Take the listing below and reproduce it in full. Change nothing.

LISTED ENTRIES>
○ ○ ○ ○

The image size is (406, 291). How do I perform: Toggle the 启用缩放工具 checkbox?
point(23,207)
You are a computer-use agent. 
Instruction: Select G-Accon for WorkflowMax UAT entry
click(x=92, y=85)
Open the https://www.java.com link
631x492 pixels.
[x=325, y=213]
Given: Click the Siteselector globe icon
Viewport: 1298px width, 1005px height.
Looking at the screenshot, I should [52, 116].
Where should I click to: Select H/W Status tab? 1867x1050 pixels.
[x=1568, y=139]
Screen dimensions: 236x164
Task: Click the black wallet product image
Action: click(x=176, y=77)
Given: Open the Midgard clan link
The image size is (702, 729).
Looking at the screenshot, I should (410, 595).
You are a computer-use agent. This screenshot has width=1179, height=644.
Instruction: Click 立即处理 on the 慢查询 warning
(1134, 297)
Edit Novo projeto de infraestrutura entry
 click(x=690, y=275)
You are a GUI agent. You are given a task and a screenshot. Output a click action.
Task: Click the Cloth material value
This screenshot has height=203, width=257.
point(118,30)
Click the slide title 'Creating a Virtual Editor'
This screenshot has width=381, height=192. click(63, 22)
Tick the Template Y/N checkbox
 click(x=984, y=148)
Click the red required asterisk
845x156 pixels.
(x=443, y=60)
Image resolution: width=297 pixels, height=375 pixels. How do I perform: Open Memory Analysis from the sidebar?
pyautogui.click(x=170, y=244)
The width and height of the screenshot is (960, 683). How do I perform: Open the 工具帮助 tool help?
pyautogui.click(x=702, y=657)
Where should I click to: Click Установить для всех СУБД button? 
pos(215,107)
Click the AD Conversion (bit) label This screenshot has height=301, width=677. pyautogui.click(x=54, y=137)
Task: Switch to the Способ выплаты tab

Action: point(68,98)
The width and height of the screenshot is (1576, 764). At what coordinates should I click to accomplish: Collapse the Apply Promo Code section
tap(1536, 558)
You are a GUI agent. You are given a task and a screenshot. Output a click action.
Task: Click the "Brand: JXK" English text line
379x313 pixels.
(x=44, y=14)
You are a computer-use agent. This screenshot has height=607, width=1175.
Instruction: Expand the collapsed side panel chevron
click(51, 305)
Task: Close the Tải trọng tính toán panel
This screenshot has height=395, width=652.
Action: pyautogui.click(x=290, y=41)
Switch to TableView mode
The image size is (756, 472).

○ ○ ○ ○

PROBLEM SOLUTION>
The image size is (406, 291). How do I perform: Toggle the 启用缩放工具 checkbox?
point(23,207)
You are a computer-use agent. 
Instruction: Select G-Accon for WorkflowMax UAT entry
click(x=92, y=85)
Open the https://www.java.com link
631x492 pixels.
[x=325, y=213]
Given: Click the Siteselector globe icon
Viewport: 1298px width, 1005px height.
Looking at the screenshot, I should [52, 116].
Where should I click to: Select H/W Status tab? 1867x1050 pixels.
[x=1568, y=139]
Screen dimensions: 236x164
Task: Click the black wallet product image
Action: click(x=176, y=77)
Given: Open the Midgard clan link
The image size is (702, 729).
Looking at the screenshot, I should (410, 595).
You are a computer-use agent. This screenshot has width=1179, height=644.
Instruction: Click 立即处理 on the 慢查询 warning
(1134, 297)
Edit Novo projeto de infraestrutura entry
 click(x=690, y=275)
You are a GUI agent. You are given a task and a screenshot. Output a click action.
Task: Click the Cloth material value
This screenshot has height=203, width=257.
point(118,30)
Click the slide title 'Creating a Virtual Editor'
This screenshot has width=381, height=192. click(63, 22)
Tick the Template Y/N checkbox
 click(x=984, y=148)
Click the red required asterisk
845x156 pixels.
(x=443, y=60)
Image resolution: width=297 pixels, height=375 pixels. How do I perform: Open Memory Analysis from the sidebar?
pyautogui.click(x=170, y=244)
The width and height of the screenshot is (960, 683). How do I perform: Open the 工具帮助 tool help?
pyautogui.click(x=702, y=657)
Where should I click to: Click Установить для всех СУБД button? 
pos(215,107)
Click the AD Conversion (bit) label This screenshot has height=301, width=677. pyautogui.click(x=54, y=137)
Task: Switch to the Способ выплаты tab

Action: point(68,98)
The width and height of the screenshot is (1576, 764). At what coordinates should I click to accomplish: Collapse the Apply Promo Code section
tap(1536, 558)
You are a GUI agent. You are given a task and a screenshot. Output a click action.
Task: Click the "Brand: JXK" English text line
379x313 pixels.
(x=44, y=14)
You are a computer-use agent. This screenshot has height=607, width=1175.
Instruction: Expand the collapsed side panel chevron
click(51, 305)
Task: Close the Tải trọng tính toán panel
This screenshot has height=395, width=652.
Action: pyautogui.click(x=290, y=41)
Switch to TableView mode
The image size is (756, 472).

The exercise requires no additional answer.